For a whole year he now devoted himself to study, before he appeared the second time before the public. In 1844 he went again to London, where he played at one of the Philharmonic concerts, although by the rules of the society no artist under 20 was admitted to any performance there. The leading papers were loud in their praise of the young violinist. In 1847 he went to Paris. The reception with which he was met by the French musical world was not less enthusiastic than that accorded to him in England. He then returned to England, and on the invitation of the principal provincial towns, visited them. He now returned to his quiet Leipsic, where he, for seven consecutive years, incessantly applied himself to the cultivation of art and science. He had the gratification of being appointed professor in that very academy which a few years before he was to enter as a pupil. But now an event happened which for a time seemed entirely to prostrate him. On the 5th November, 1847, the following letter was received from him in Pest: —

“Dearest and Good Parents — Prepare yourself to hear from me something unspeakingly sad and terrible. God Almighty yesterday visited me with a great calamity. All my joy, all my hopes, all, all was blighted — yesterday, at nine o’clock in the evening — Mendelssohn is dead! A world of grief lies in these three words. Alas, it is but too true — dead, dead, dead! It is impossible for me to think of anything else, or to listen to a sound of music. Mendelssohn had been unwell for some time; yesterday a week he got worse, and a fit of apoplexy supervened. There was, nevertheless, hope until the day before yesterday, when at two o’clock he had a renewed severe fit, and he became worse. Last evening a rattling in the throat commenced, gradually his strength failed him, and at a few minutes after nine o’clock he passed over into a better world, calm like an angel.

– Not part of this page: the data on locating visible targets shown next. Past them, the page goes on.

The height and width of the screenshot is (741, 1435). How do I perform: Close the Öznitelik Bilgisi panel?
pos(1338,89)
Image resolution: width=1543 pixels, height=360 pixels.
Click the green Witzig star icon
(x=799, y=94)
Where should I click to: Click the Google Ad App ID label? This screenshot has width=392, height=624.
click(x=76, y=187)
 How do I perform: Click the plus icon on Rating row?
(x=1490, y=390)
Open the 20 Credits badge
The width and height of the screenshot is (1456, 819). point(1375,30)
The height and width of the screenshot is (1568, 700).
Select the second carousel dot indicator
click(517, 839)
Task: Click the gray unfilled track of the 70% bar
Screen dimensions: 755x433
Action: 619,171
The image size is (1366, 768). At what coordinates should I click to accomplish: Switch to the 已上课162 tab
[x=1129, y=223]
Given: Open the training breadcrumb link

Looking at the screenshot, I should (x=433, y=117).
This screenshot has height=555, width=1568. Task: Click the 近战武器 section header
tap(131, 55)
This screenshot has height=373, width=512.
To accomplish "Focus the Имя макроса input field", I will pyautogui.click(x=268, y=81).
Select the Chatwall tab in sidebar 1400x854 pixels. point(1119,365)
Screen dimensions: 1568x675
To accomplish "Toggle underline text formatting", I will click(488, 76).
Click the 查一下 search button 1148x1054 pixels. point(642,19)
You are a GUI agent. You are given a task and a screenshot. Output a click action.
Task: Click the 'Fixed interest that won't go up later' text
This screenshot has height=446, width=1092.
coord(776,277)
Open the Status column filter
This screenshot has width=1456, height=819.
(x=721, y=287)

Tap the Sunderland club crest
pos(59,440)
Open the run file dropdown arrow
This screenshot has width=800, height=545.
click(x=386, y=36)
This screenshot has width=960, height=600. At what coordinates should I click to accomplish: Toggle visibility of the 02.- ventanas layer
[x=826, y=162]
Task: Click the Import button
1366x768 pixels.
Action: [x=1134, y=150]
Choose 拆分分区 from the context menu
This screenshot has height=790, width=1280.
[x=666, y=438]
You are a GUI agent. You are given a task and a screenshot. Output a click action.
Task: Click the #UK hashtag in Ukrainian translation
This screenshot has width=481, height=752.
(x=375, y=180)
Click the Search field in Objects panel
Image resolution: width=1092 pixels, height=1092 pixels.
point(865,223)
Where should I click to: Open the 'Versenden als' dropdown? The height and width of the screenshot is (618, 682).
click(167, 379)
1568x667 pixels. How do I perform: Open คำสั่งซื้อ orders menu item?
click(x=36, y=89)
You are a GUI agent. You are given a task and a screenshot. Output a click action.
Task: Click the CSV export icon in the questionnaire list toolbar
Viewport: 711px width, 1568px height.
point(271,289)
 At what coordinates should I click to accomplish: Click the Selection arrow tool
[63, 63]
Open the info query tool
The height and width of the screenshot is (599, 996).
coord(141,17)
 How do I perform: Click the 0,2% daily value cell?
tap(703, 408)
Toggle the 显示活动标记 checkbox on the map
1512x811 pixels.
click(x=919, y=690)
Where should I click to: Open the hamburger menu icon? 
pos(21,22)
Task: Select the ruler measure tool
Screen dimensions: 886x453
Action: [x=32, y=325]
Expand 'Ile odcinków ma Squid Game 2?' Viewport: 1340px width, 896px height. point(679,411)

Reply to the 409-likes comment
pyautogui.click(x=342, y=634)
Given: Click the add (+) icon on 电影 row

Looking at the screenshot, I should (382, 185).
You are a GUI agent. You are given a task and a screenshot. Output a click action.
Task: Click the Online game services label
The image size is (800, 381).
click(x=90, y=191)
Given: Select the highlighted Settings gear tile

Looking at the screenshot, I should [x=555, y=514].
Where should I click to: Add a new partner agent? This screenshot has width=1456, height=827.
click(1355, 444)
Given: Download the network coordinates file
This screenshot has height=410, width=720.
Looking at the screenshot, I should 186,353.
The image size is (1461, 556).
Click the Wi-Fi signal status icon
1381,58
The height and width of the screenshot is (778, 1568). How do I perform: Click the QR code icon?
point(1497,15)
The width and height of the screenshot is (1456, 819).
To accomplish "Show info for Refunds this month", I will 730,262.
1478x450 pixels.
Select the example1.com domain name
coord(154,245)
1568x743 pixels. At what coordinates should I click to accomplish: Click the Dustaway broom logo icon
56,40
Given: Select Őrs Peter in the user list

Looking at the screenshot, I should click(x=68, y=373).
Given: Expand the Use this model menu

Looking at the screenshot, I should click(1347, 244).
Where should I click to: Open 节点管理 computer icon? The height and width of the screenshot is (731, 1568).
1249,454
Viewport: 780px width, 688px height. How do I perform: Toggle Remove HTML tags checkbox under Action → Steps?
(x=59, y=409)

“the thoughts of you and other dear persons at Pest is the only thing that keeps me up;  but I am very unhappy, and shall never be cheerful again. You may easily imagine, my dear parents, how pleased I should be with a few lines from you, and I fervently trust that I shall see your handwriting.— Yours, disconsolate,


This melancholy occurrence had indeed produced a deep and lasting impression upon Joachim’s mind. The sounds which he henceforth elicited from his instrument became more solemn, more august; a profound melancholy pervaded them. It is as though we heard in them the whispers of blissful departed spirits. Henceforth his youthfulness quickly matured into manly earnest, and composing now became his favourite occupation.

In 1851, induced by Lisst [sic], he resigned his teachership at Leipsic, and accepted the office of court concert-master from the Grand Duke of Weimar. Lisst, in writing to a friend, alludes in the following terms to his meeting with Joachim: “I lately had a very agreeable visit, which contributed not a little to restore my health. The visitor was Joachim, whom you probably remember. You know that I succeeded in carrying him off from Leipsic, and to draw him to Weimar, where he officiates as concert-master. He is an artist through and through, his execution is vigorous and splendid, and I believe I am not mistaken when I add that in four or five years — he is not yet 20 year old — he will excel all violinists in Europe. To form an idea of his consummate mastery one must hear him play Bach, Beethoven, or Paganini. The full vigorous sound, the depth of his style, the tenderness in the details, the fire, life, and soul of music — everything is blended there on a large scale to perfection; yet more, he exhibits the character of a true, loyal, and exceedingly modest artist.”

However, he only remained one year at Weimar; in 1852 he accepted a similar appointment from the King of Hanover.

Among his principal works we notice his “Hebraeische Lieder,” to which Lord Byron’s “Hebrew Songs” had given him the impulse. Herr Joachim is at this moment in London; and we all known [sic] how the musical world has received his performance.